This King's Road spin-off from E&O, formerly known as Eight Over Eight, has been re-launched and given the name that it should always have been called: E&O Chelsea. And judging by the full house on our Friday night visit, the restaurant that first made its name in Notting Hill is just as much at home now it’s also made in Chelsea.
A light refurb has kept the old layout of a bar at the front and a dining room behind; both benefit from wraparound windows that fill the space with light, though the lack of soft furnishings combined with a throbbing soundtrack and a Chelsea clientele out for a good time made for ear-splitting acoustics; weekend lunches are more peaceful.
The menu of sharing plates sticks to the tried, tested and trusted formula that has seduced fashionable west London since 2001. Meaty little spare ribs with a deliciously sweet black bean sauce; wobbly cubes of tofu imprinted with sesame seeds, stalks of mooli sprouting in-between; chicken daubed with a thick paste of pink onions; pleasingly greasy beef noodles – the greatest hits of Far Eastern cooking are all present and correct, alongside the dish that made E&O famous in the first place: a duck and watermelon salad with more mint leaves than a Mojito.

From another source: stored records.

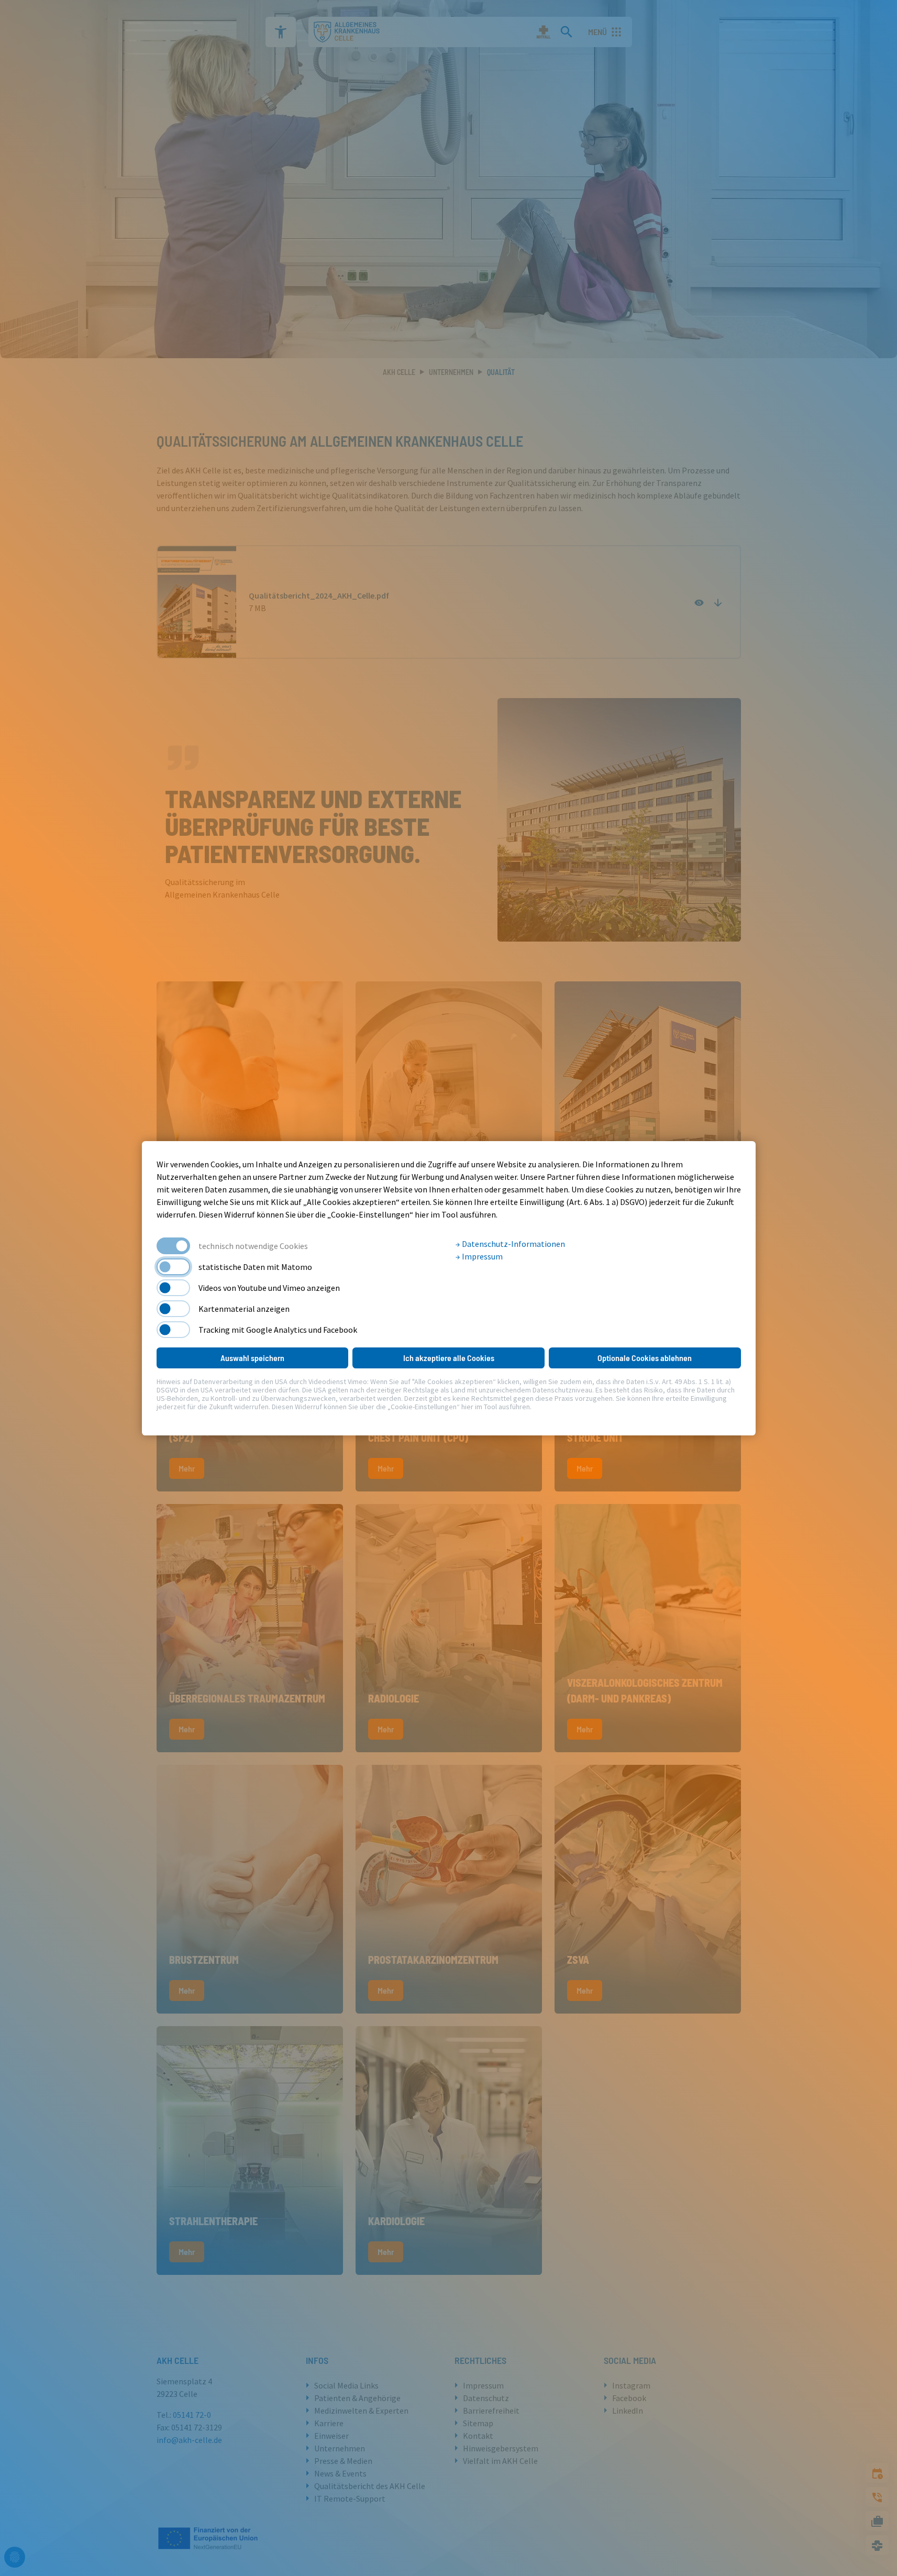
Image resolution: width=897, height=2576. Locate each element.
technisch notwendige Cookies (253, 1246)
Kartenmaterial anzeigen (244, 1308)
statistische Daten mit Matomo (255, 1267)
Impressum (481, 1256)
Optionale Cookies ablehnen (644, 1358)
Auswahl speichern (252, 1358)
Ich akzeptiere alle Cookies (448, 1358)
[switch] (173, 1266)
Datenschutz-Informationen (512, 1244)
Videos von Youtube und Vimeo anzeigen (269, 1288)
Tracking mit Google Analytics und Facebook (277, 1329)
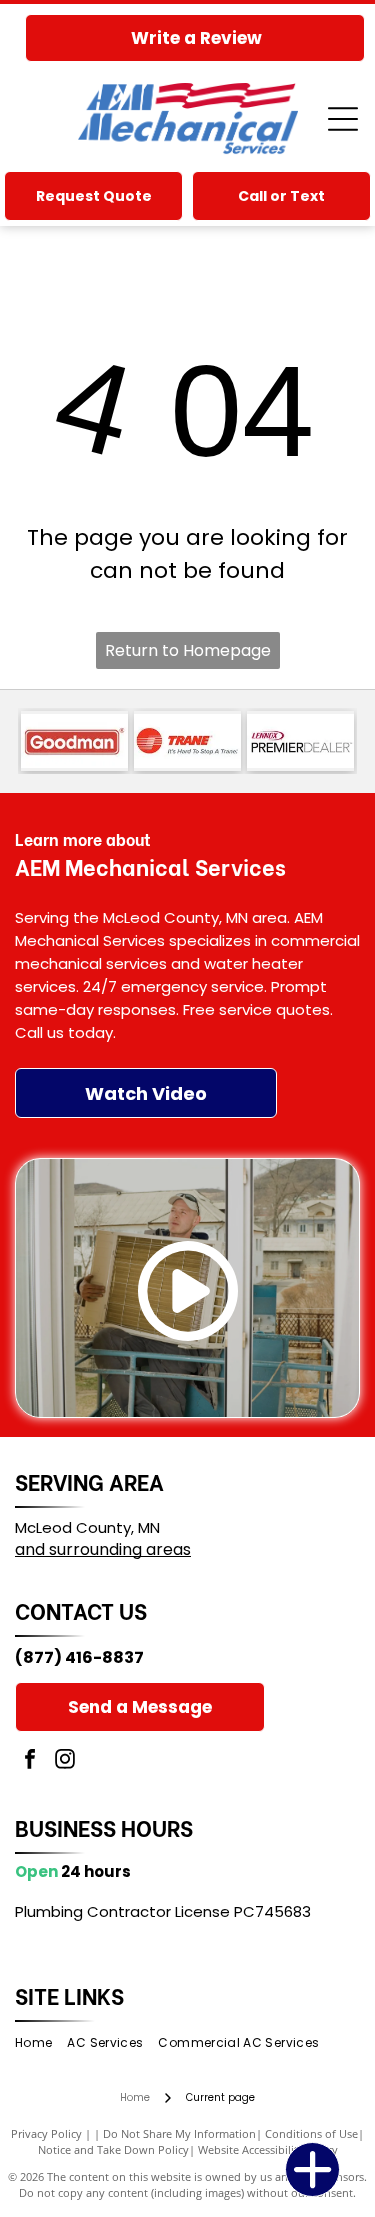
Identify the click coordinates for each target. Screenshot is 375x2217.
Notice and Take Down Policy (113, 2149)
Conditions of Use (311, 2133)
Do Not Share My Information (179, 2133)
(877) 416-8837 (79, 1657)
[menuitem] (41, 2043)
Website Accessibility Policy (268, 2149)
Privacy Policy (46, 2133)
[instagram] (65, 1761)
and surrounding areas (103, 1549)
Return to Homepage (188, 650)
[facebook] (30, 1761)
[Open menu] (343, 119)
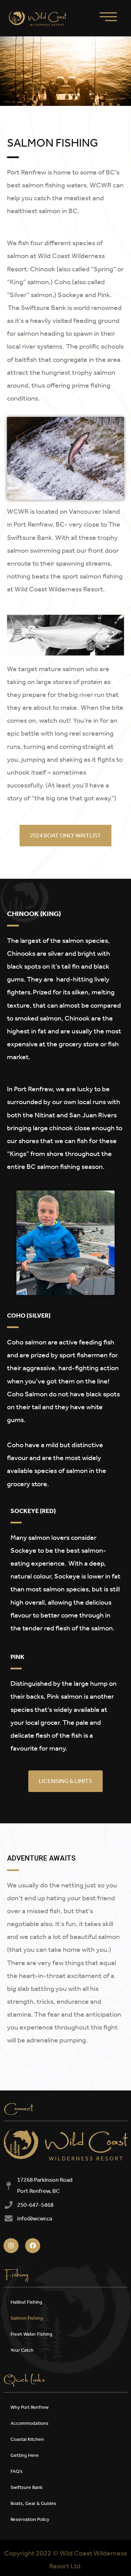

If there are criticisms, we found the small plates were almost too small to share, the onslaught of intensely savoury flavours is far from subtle, and premium ingredients sometimes seemed used for affect rather than flavour; there’s little point paying £35 for a tiny plate of wagyu beef if all you can taste is truffle.
But locals at this end of Chelsea are a loyal bunch who don’t like to stray too far up the King’s Road if they can help it. And in E&O Chelsea, they have a neighbourhood pan-Asian that ticks all the boxes for well-heeled diners and also gives them somewhere to have a nicely crafted cocktail once they’ve finished eating.